Ten Ways You Can Tell If You’re a Character in a Musical
1. When you burst into song, passersby either smile approvingly or join in. No one calls the authorities.
2. When you start to dance, passersby may join in and even do gymnastics around you.
3. If you reach out your hand during a dance number, often a cane or top hat will spontaneously leap into it.
4. If you use a hat to gesture with during a dance number, no errant gust of wind will snatch it.
5. If someone asks, “What’s that?” they do not mean the music starting up out of nowhere.
6. If you perform in public, you may be offered a bouquet of flowers by a complete stranger as a prop.
7. If you perform in the middle of the street, you never have to worry about getting hit by a vehicle.
8. If you are wearing high heels to dance on the street, you never accidentally step in gum or worse.
9. If you’re wearing a skirt, it will only expose your underwear for a second, even if someone flips you upside down.
10. If you and your partner find a place after hours to dance, you won’t set off any pesky alarms.
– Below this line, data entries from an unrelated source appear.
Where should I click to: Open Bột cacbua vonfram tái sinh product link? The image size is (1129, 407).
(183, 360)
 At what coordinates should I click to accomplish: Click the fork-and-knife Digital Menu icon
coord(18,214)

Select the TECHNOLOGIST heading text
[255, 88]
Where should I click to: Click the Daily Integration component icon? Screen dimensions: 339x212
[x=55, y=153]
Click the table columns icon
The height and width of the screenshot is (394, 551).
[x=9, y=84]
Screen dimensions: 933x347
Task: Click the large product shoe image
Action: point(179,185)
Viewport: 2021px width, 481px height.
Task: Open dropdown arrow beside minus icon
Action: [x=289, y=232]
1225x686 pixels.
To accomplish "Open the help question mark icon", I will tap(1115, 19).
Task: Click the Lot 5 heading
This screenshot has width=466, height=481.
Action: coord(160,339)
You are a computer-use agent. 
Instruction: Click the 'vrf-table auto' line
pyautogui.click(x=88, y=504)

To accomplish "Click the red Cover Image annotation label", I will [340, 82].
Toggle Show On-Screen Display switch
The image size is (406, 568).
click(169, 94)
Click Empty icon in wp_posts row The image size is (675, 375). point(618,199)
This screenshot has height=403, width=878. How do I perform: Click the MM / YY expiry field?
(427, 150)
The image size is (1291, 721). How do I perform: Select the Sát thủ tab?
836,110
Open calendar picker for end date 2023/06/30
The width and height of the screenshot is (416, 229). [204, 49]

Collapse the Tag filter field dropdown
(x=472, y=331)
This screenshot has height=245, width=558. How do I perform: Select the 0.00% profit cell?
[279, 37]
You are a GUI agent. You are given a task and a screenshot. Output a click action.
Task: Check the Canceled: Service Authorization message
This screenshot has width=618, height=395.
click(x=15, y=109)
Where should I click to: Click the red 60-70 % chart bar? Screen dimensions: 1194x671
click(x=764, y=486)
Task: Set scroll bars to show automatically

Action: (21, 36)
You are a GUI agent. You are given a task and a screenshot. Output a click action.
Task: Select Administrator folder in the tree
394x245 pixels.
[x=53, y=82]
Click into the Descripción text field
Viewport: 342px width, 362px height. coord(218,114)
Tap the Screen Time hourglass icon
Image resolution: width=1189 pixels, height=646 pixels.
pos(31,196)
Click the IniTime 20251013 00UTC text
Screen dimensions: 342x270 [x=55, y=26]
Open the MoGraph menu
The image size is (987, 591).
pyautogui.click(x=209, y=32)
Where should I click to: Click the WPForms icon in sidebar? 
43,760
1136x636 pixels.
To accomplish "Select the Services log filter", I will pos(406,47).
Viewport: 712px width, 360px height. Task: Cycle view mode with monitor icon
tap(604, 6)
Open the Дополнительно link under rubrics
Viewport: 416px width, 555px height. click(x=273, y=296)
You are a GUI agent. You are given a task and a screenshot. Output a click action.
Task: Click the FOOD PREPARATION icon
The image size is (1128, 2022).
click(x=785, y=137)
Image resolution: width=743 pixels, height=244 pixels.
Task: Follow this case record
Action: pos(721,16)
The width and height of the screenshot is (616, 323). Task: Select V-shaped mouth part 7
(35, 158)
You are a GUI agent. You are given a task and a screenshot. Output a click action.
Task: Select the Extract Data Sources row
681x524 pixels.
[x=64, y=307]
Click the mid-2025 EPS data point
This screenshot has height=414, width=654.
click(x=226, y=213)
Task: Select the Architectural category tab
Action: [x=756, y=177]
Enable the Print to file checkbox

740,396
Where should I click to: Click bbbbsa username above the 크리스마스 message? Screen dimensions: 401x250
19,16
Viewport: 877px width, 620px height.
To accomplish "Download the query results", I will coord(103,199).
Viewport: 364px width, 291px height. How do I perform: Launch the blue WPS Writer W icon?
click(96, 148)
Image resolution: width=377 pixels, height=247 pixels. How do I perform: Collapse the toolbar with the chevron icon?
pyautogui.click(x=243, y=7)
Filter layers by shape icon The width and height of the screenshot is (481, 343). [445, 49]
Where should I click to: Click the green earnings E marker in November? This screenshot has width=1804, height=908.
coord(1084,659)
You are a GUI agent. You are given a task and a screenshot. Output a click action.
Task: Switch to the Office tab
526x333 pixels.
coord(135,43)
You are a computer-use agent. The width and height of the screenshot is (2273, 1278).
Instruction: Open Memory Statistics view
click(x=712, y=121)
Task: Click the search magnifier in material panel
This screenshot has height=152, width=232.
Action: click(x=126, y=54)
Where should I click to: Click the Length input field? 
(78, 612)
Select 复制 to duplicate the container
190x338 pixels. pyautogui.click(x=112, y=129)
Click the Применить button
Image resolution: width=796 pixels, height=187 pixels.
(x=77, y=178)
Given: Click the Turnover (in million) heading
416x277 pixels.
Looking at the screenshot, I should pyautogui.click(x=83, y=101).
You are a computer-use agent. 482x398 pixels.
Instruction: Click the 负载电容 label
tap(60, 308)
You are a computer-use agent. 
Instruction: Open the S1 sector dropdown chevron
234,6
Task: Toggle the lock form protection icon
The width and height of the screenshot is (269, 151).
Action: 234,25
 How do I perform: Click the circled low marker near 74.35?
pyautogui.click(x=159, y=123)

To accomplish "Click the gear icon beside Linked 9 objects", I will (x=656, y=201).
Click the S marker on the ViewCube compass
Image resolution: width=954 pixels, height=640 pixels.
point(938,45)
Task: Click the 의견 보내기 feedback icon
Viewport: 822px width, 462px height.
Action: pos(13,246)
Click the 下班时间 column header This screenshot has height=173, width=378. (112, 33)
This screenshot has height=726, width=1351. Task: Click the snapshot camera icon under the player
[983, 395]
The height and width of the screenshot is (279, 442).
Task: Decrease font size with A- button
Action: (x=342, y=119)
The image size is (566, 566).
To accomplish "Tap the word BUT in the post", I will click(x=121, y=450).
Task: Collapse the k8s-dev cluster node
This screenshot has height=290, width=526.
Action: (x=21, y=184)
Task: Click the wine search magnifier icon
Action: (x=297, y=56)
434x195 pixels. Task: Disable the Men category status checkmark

Most of these things occur in “La La Land,” with the added menace that good old-fashioned musicals never had to worry about: i.e. the interrupting of a dance number by cell phone. This happens, but only once when leads Ryan Gosling and Emma Stone are performing on an abandoned bluff, complete with a star spangled sky and little smog. While Ryan plays an aspiring jazz pianist who’s stuck cranking out Christmas tunes in bars, Emma plays an aspiring actress who works in a coffee shop for her day job and isn’t having much luck landing roles. They first see each other after a rousing dance number in which everyone gets out of their traffic-stalled cars to cavort, but it’s only after a series of not-so-cute meets that they actually start talking to each other. At first, the viewer may be forgiven for assuming the entire film is going to be sung, but eventually, the characters communicate in a more standard movie way.
Because Ryan isn’t thrilled about having to play keyboard in an eighties’ cover band, and Emma isn’t enthused about auditions that literally last a minute, they both feel discouraged, but try to bolster each other’s dreams. Ryan is passionate about jazz, considering it the future, but eventually accepts a friend’s offer to join his jazz-ish blues band which means he has to tour. Cracks start to appear in their relationship, as time goes on (the movie takes place over a year), and they start to question their futures. I won’t spoil the ending, just mention that it takes a route to get there that you probably won’t expect. Emma once starred in a teen movie called “Easy A,” where she performed a musical number in the school gymnasium; she was excellent then and equally good in “La La Land.” Ryan is similarly terrific, and the movie is worth seeing (it’s up for an Oscar). It might also be described as “Café Society,” which appeared earlier last year, only without the director’s personal issues intruding.